In bestimmten Fällen kann Humor aber auch Männern schaden. Jamie Gloor, BWL-Assistenzprofessorin an der Universität St. Gallen, wollte herausfinden, ob positiver Humor helfen kann, zwischengeschlechtliche Barrieren und Ängste abzubauen, die in der Post-#MeToo-Ära verstärkt am Arbeitsplatz auftreten und die Karrierechancen von weiblichen Talenten schmälern, weil Männer Anschuldigungen befürchten.
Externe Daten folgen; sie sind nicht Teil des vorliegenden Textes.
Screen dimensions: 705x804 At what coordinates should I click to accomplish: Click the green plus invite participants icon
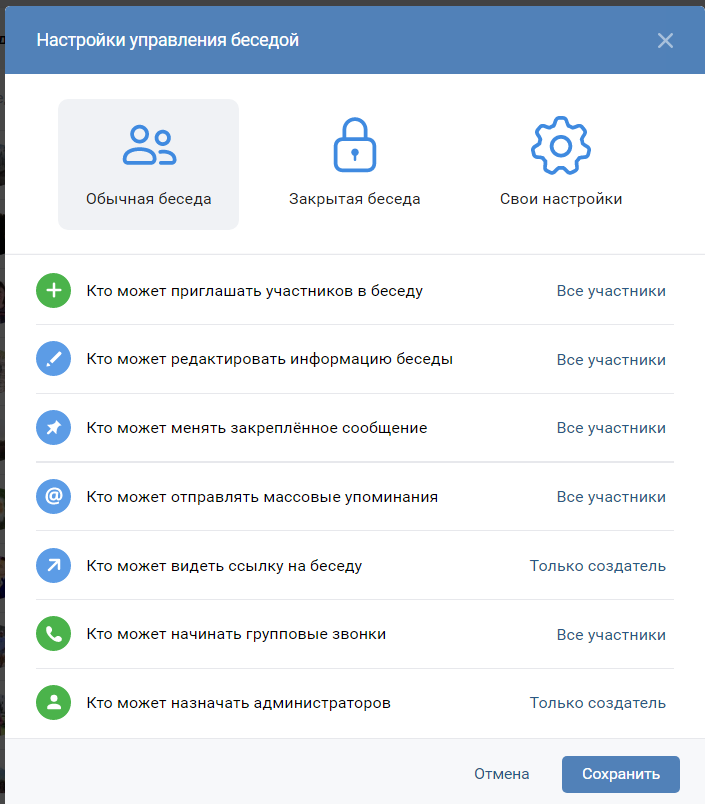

Das internationale Forschungsteam um Jamie Gloor liess Kandidatinnen und Kandidaten einen vorgefertigten harmlosen Witz in ihre Bewerbungsvideos einstreuen und die Bewerbenden von 1189 Personalverantwortlichen bewerten.

Dabei zeigte sich, dass positiver Humor tatsächlich ein Türöffner sein kann, für Frauen und für Männer. In Unternehmen aber, die in der Vergangenheit Probleme mit sexueller Belästigung hatten, wurden die witzelnden Männer von den Personalchefinnen negativ beurteilt. «Die Witzeleien erweckten bei ihnen den Eindruck von schädlichem Potenzial», erklärt Gloor. Der Grund: Sexuelle Belästigungen würden häufig durch Witze begangen. Ob #MeToo zu einer grundsätzliche Umdeutung des männlichen Humors führt und die entsprechenden Praktiken verändert, bleibt offen.